La senadora Allende y la ministra Fernández no son sólo las descendientes cualesquiera de una familia honrada, sino dos altas funcionarias del estado. Una es parte de la Cámara Alta, la que sanciona las leyes, una cámara que puede destituir ministros de estado y de la Corte Suprema. La ministra Fernández tiene a su cargo el monopolio de las armas. En caso de guerra seria la encargada de proteger el país ante cualquier agresión. Escenario que parece imposible hoy pero que ha sido varias veces en los últimos 100 años más que probable.

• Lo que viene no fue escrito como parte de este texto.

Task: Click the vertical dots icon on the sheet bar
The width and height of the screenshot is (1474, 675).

En ambos puestos saber lo que se hace o no se hace en su nombre resulta esencial. Conocer la ley, cuando se dictan justamente leyes, es un mínimo esperable, más aun cuando se ha sido senadora por décadas. Protegerse de cualquier tipo de chantaje o de escándalo que puedan dañar no solo la honra personal sino la seguridad del país no es menos esencial en el caso de la ministra de Defensa. Creer que una potencia extranjera, Venezuela para no ir más lejos, puede no usar pruebas de debilidad institucional tan evidentes en su beneficio es pecar de una ingenuidad que no se espera de quien, como Maya Fernández, ha conocido de cerca los vicios y la virtud del espionaje latinoamericano.

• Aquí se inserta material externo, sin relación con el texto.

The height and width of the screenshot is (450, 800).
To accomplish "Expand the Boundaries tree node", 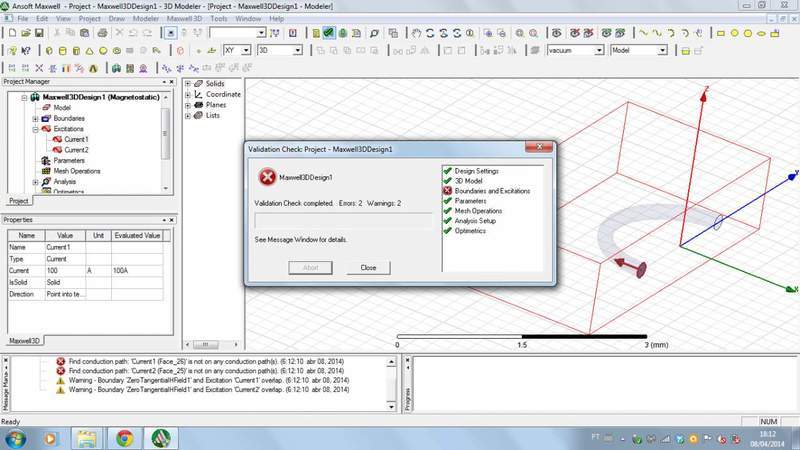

Salvador Allende cometió muchos errores, algunos graves, pero lo que lo transforma en un héroe de la república es haber sabido, hasta el final, entender que el cargo que llevaba sobre los hombres era más fuerte que sus deseos, ganas, olvidos, o torpezas personales. Fue hasta el fin, un fin lleno de honor, de gloria, el Presidente democráticamente electo de los chilenos. El ciudadano Allende, el político Allende, el padre Allende, el amante Allende, el amado Allende, el odiado Allende quedó, por el fuego de su sacrificio, purificado. No renunciar fue su forma de ser parte de la historia de los grandes, como renunciar fue la manera en que O’Higgins consiguió la grandeza.
En los dos casos supieron que sus vidas privadas, y sus negocios ídem, no podían sobreponerse al deber que habían asumido. Es por eso por lo que los honramos, es por eso por lo que no era una mala idea mostrar la casa de clase media sin aspavientos en que vivieron Salvador Allende y Patricio Aylwin. Mostrar justamente hasta qué punto esos hombres, que se opusieron a veces fieramente entre sí, vivían de modo parecido en barrios casi idénticos.
Idea, la de mostrar ese honor pasado, que choca con la picaresca del presente, la desidia o franca estulticia que resguarda ese legado, la perfecta torpeza (para llamarla de algún modo gentil), con que la historia se transforma en histeria o peor aún en historieta.